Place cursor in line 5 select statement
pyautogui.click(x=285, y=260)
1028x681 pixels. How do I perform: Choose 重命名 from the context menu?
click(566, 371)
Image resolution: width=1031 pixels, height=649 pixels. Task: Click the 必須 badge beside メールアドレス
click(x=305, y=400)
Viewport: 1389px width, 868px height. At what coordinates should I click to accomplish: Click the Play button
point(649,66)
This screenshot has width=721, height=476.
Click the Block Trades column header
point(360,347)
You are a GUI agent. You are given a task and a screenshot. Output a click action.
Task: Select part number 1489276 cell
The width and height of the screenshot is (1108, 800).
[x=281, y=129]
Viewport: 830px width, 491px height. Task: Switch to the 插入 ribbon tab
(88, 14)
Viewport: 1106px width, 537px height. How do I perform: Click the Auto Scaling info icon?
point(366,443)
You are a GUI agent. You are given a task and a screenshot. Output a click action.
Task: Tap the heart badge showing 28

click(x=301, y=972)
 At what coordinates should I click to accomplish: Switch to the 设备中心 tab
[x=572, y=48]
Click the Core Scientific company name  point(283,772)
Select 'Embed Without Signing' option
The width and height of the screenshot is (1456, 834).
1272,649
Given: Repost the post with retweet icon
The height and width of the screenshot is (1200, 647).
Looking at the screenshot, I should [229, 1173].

##############################

• _What to produce_:
Reproduce the listing from the line containing "Given: Repost the post with retweet icon" through the end of the listing, swapping "retweet icon" for "share icon" and leaving everything else unchanged.

• _Finished exercise_:
Given: Repost the post with share icon
The height and width of the screenshot is (1200, 647).
Looking at the screenshot, I should [229, 1173].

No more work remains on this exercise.